Aufgrund der Gesamtumstände habe das Jugendamt trotzdem entschieden, die drei Mädchen und drei Jungen wegen des Verdachts auf eine Kindeswohlgefährdung zunächst getrennt von ihren Eltern unterzubringen. "Weitere Maßnahmen werden nunmehr sorgfältig geprüft", teilte die Stadt mit.

Ein Autofahrer hatte am Freitagnachmittag die Behörden alarmiert, weil in Menden bei klirrender Kälte ein zweijähriges Kind leicht bekleidet und barfuß über die Straße gelaufen war. Die Polizei fand in einer Wohnung in einem Mehrfamilienhaus nach eigenen Angaben fünf weitere Kinder in einem verwahrlosten Zustand. Die Feuerwehr betrat die Wohnung zunächst nur mit Atemschutz.

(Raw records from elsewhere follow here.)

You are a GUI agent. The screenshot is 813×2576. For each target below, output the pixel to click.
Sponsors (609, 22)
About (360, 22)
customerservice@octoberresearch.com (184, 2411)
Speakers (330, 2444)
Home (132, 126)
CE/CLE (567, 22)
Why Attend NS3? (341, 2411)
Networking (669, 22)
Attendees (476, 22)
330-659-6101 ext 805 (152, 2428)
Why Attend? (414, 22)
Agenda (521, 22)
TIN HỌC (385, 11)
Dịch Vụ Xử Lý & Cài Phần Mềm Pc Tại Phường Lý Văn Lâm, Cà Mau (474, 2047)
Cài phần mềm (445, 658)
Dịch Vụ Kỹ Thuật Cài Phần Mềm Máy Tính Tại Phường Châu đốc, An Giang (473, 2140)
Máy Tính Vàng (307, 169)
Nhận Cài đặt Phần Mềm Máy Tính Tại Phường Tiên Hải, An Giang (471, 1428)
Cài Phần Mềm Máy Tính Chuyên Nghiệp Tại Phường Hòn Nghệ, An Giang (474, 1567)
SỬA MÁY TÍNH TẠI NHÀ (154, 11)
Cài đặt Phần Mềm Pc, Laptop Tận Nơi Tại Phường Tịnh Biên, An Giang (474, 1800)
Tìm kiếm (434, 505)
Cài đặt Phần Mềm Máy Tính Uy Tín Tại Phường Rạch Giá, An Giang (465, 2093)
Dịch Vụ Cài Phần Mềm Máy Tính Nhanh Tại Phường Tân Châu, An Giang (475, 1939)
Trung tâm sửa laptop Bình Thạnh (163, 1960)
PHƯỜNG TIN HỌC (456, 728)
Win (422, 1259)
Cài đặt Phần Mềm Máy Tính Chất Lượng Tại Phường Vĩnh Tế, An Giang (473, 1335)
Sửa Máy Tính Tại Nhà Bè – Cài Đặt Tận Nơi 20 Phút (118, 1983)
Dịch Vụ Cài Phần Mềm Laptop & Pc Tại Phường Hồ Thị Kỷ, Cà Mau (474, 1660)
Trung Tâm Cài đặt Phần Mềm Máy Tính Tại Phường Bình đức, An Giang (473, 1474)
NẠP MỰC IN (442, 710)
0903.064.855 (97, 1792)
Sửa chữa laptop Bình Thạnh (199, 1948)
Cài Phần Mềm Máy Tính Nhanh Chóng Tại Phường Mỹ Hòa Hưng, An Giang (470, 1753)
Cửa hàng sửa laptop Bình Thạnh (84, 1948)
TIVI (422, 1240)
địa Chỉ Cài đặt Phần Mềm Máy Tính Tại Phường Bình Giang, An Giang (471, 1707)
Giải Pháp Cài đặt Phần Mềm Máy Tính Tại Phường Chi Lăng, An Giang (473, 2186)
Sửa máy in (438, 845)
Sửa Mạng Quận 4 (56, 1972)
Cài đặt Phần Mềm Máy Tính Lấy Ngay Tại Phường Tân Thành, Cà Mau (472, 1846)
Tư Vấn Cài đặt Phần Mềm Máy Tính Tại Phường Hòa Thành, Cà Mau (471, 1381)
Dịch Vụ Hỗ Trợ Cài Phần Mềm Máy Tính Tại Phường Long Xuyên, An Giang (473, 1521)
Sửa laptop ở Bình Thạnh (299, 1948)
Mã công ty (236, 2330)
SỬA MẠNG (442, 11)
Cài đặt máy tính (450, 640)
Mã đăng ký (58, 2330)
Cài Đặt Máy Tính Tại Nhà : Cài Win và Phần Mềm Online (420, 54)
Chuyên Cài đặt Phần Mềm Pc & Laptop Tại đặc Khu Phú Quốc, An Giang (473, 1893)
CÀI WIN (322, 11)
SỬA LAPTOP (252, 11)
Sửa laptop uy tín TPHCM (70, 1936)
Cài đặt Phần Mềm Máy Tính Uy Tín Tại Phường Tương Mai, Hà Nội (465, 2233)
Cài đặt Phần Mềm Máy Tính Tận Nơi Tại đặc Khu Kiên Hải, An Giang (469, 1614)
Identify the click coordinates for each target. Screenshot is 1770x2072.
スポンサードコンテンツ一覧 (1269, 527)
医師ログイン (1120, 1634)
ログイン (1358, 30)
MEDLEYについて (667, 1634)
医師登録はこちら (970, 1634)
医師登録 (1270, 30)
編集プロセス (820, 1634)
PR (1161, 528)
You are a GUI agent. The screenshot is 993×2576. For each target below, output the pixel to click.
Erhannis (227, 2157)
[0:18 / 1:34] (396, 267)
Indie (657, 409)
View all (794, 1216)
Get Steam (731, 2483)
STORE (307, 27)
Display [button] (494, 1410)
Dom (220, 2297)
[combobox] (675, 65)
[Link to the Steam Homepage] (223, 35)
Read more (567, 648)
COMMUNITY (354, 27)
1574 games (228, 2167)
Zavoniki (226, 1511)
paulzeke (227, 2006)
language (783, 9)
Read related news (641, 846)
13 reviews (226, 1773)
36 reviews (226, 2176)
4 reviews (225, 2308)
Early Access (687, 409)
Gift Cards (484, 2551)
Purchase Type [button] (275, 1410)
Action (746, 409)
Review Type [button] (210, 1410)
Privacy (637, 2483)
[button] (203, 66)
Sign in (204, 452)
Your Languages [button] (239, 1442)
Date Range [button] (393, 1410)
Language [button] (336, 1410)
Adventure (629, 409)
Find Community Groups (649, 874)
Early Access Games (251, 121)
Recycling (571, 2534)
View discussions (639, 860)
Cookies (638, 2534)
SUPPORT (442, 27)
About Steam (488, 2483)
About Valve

Erziehungsberechtigte waren zunächst nicht vor Ort. Im Verlauf des Einsatzes sei die Mutter zurückgekehrt. Zu dem Vater, der eigentlich auch in der Wohnung lebt, gibt es nach Angaben der Staatsanwaltschaft bislang keinen Kontakt. Gegen beide werde unter anderem wegen Körperverletzung durch Unterlassen ermittelt, sagte eine Sprecherin der Staatsanwaltschaft. Einen Grund, sie in Untersuchungshaft zu nehmen, gebe es aber derzeit nicht. Außerdem laufen Ermittlungen wegen des Besitzes von Betäubungsmitteln. Denn bei der Durchsuchung der Wohnung fanden die Beamten unter anderem Cannabis und weitere Drogen.